Como narrador sé que es así.
Escuchar cuentos nos hace más sabio. También nos sana. Lo hace porque nos sitúa ante nuestro mundo interior. No escuchamos al narrador o a la narradora. Ellos son el vehículo para que seamos capaces de conectar nuestros sentidos para percibir el más mínimo susurro en el lugar más recóndito de nuestro espacio íntimo.
Como narrador sé que es así.
Quiero que el público se centre en mí, pero no que me recuerde. Busco que recupere aquella experiencia que les hizo que llorar o reír, bailar o brincar sobre el fuego.

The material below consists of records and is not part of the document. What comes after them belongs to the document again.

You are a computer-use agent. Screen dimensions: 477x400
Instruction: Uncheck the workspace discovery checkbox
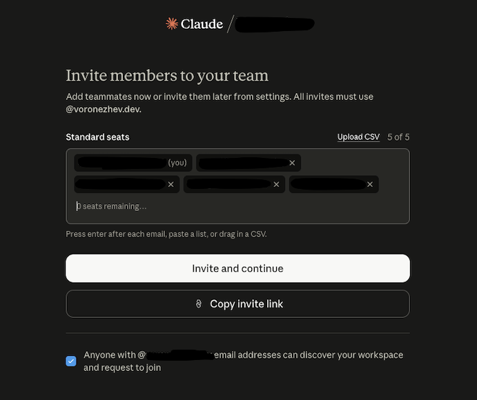[x=71, y=361]
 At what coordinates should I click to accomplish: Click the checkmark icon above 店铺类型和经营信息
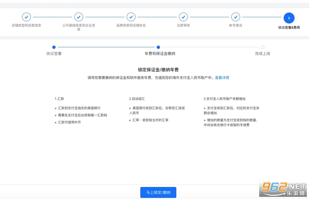pos(26,17)
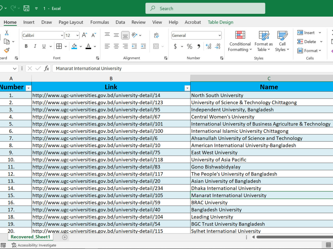Screen dimensions: 333x249
Task: Switch to the Formulas tab
Action: pyautogui.click(x=100, y=22)
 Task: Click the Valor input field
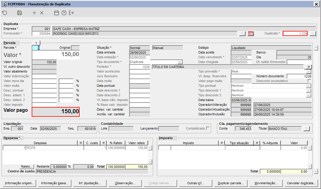(x=56, y=55)
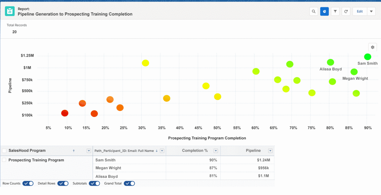Turn off the Grand Total toggle
The height and width of the screenshot is (195, 381).
coord(129,183)
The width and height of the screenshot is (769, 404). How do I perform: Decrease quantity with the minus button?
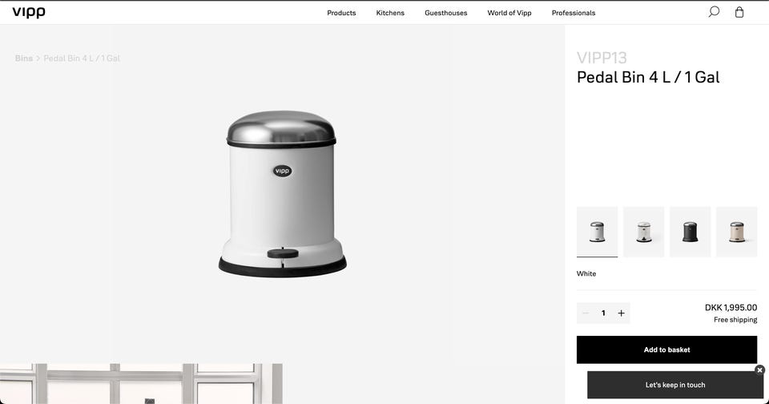586,313
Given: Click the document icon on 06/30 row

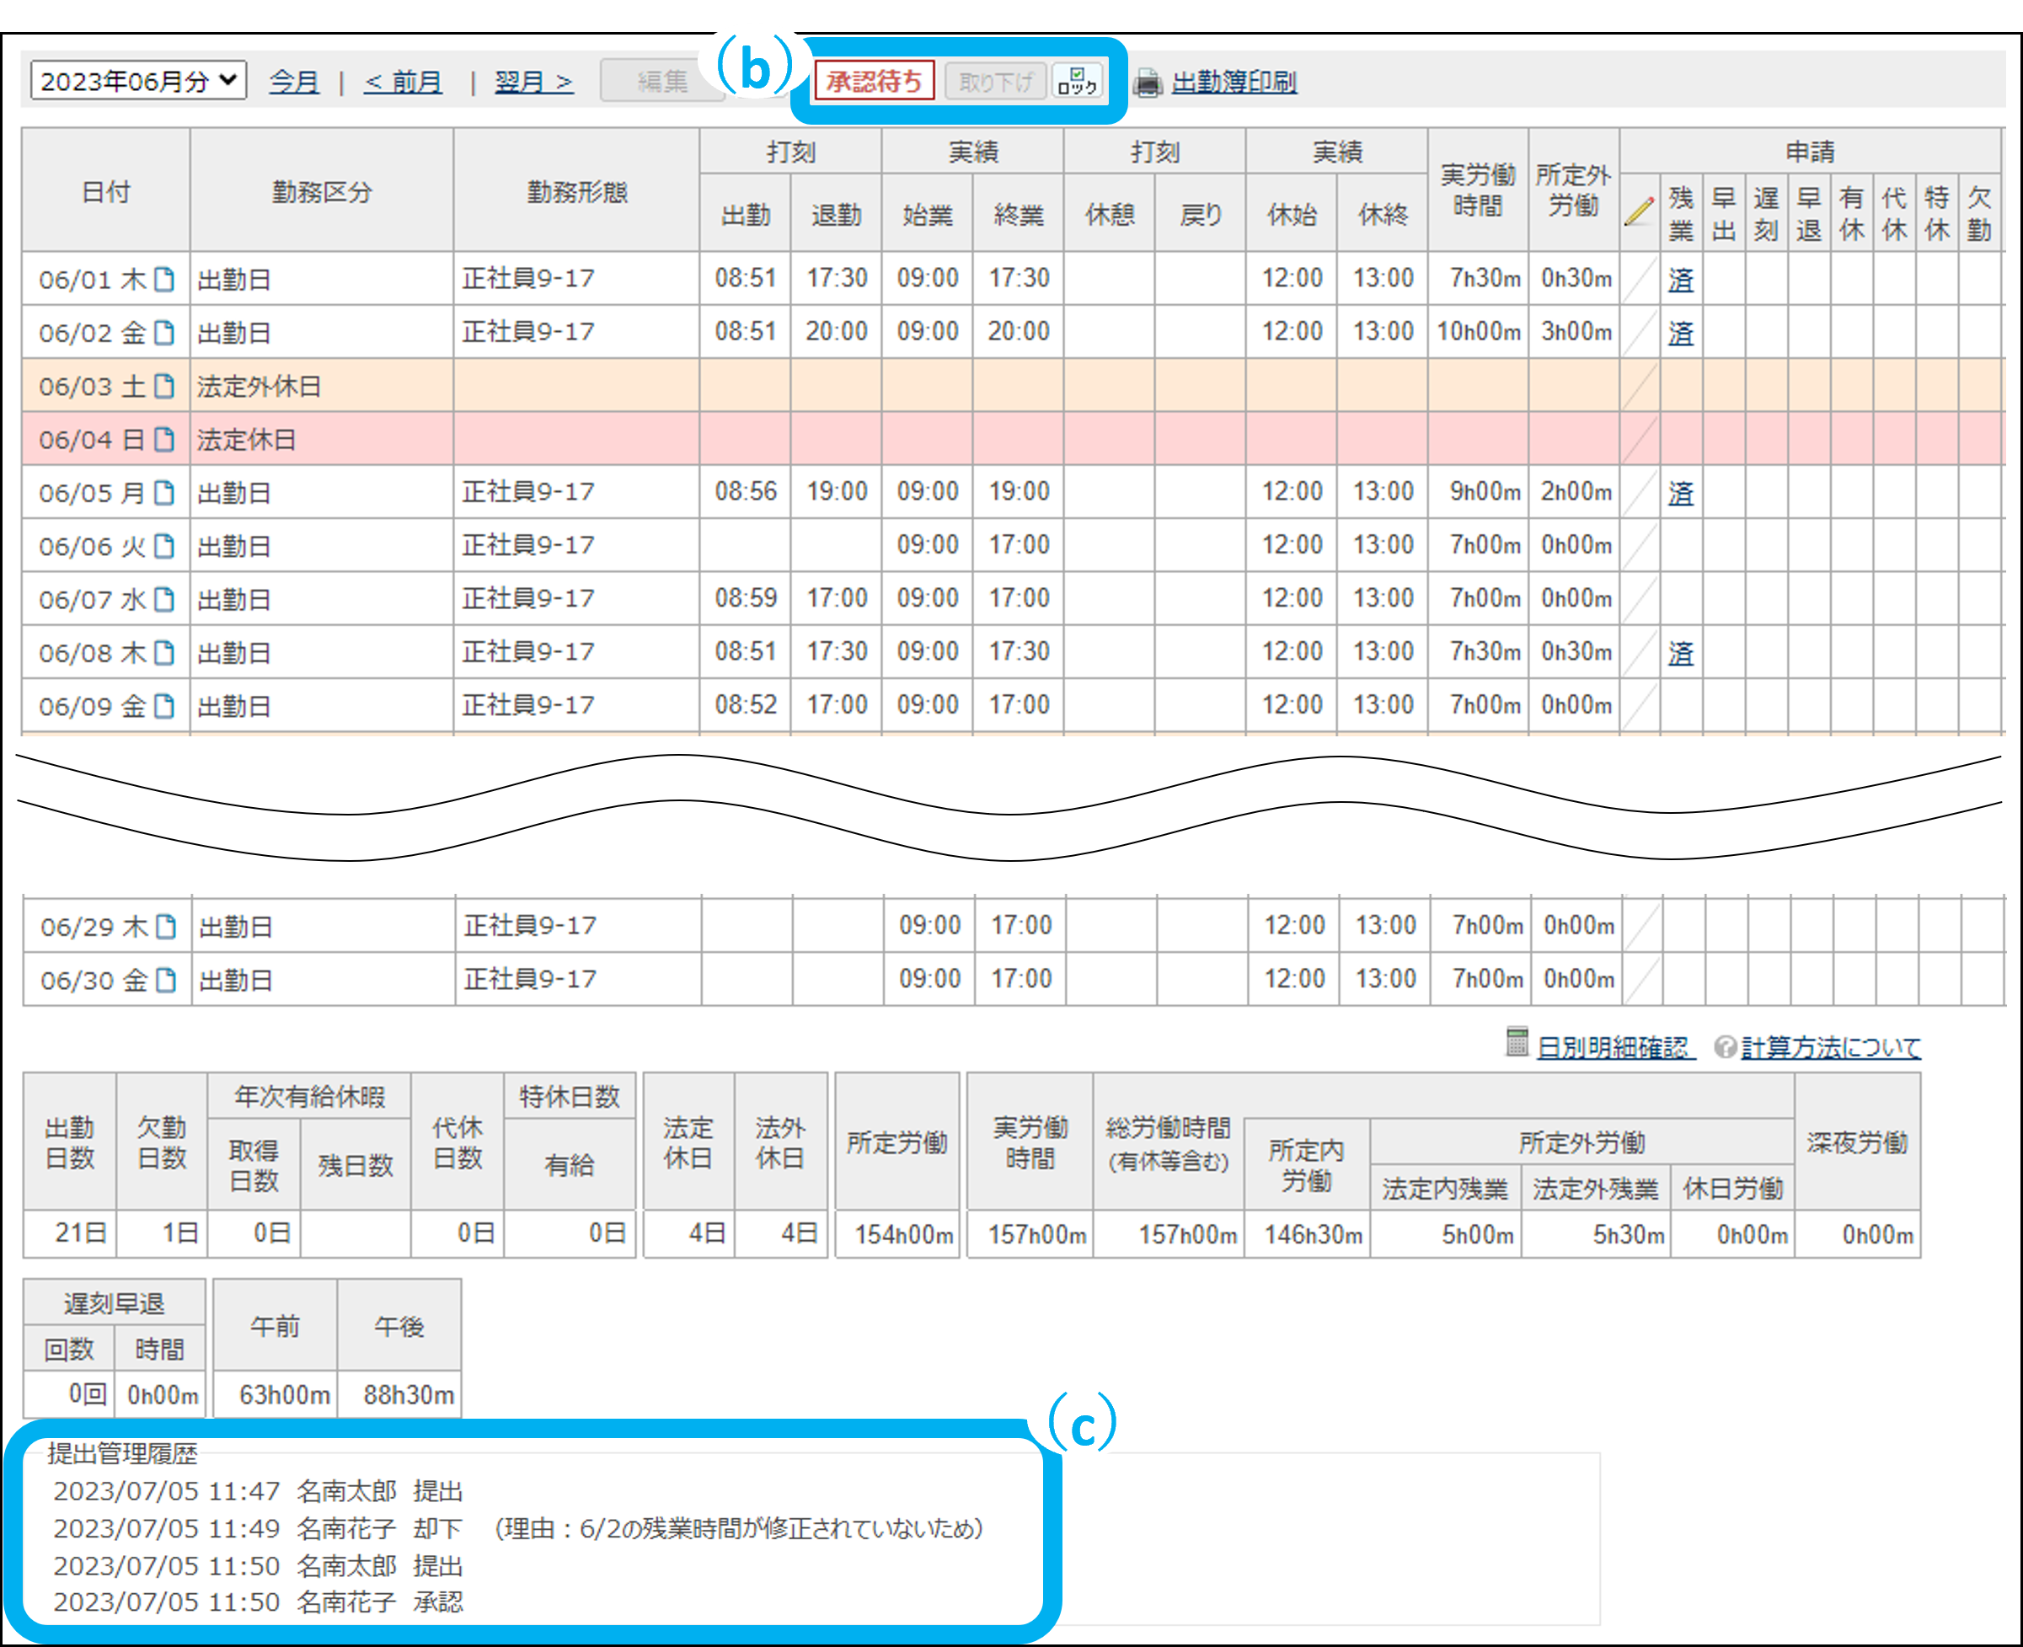Looking at the screenshot, I should tap(166, 979).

Quiero que escuchen mis palabras, pero que no me memoricen. Deseo que ellas sean el motivo para desencadenar un tsunami de otras «palabras especiales». Aquellas que nombran a las personas que más amas, a las que echas de menos, a las que te gustaría darles un abrazo o alejarte de ellas.
Quiero que amen la literatura, pero que no me imiten. Ansío que rompan los cárceles de párrafos y frases obligadas, para descubrir, cuando le toque a cada uno, el placer de la lectura reposada.
Quiero, por encima de otros motivos, que el público descubra con mis cuentos, que las palabras pronunciadas desde el corazón, tienen muchísima más fuerza que otras que se utilizan para golpear.
Quizás sea éste el motivo que una madre, un padre, un docente, una amiga, sea para ti la mejor narradora que hayas conocido: porque es capaz de escucharte, mirarte, dejarte decidir y abrazarte.